** BEGIN Entries supplied **
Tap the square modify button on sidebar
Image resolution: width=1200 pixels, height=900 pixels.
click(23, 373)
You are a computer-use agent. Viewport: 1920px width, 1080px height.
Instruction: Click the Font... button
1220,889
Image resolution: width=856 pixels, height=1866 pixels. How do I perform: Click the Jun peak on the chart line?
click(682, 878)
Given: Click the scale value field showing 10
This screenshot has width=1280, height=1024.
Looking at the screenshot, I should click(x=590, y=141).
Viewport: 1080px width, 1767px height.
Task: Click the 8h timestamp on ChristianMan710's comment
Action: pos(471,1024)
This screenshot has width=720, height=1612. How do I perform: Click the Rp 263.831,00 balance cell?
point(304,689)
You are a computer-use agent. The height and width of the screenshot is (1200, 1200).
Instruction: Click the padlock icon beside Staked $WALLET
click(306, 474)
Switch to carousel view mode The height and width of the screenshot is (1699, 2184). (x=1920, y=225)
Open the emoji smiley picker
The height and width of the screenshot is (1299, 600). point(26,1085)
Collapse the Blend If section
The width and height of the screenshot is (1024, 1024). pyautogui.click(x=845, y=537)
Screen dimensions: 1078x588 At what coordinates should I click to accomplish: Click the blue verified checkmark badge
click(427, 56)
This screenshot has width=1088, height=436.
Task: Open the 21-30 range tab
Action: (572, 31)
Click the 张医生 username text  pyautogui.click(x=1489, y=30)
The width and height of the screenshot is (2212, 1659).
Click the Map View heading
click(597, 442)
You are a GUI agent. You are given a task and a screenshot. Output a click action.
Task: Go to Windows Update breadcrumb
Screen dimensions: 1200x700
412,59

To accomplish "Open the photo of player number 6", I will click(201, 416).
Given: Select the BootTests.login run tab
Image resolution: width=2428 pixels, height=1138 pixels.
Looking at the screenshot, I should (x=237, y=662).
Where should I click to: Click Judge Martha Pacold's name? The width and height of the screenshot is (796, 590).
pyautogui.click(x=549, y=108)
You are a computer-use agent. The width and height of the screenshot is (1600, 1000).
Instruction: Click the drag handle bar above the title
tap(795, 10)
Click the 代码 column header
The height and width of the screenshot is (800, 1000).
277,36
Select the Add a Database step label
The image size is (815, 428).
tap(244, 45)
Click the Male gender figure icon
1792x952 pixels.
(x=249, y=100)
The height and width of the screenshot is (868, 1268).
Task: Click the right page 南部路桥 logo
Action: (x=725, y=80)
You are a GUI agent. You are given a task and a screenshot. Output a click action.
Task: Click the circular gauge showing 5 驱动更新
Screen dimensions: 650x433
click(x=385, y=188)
** END Entries supplied **
Return the rows from the start of the records through the line containing "Action: pos(471,1024)", copied verbatim with both ends included.

**Final answer:**
Tap the square modify button on sidebar
Image resolution: width=1200 pixels, height=900 pixels.
click(23, 373)
You are a computer-use agent. Viewport: 1920px width, 1080px height.
Instruction: Click the Font... button
1220,889
Image resolution: width=856 pixels, height=1866 pixels. How do I perform: Click the Jun peak on the chart line?
click(682, 878)
Given: Click the scale value field showing 10
This screenshot has width=1280, height=1024.
Looking at the screenshot, I should click(x=590, y=141).
Viewport: 1080px width, 1767px height.
Task: Click the 8h timestamp on ChristianMan710's comment
Action: pos(471,1024)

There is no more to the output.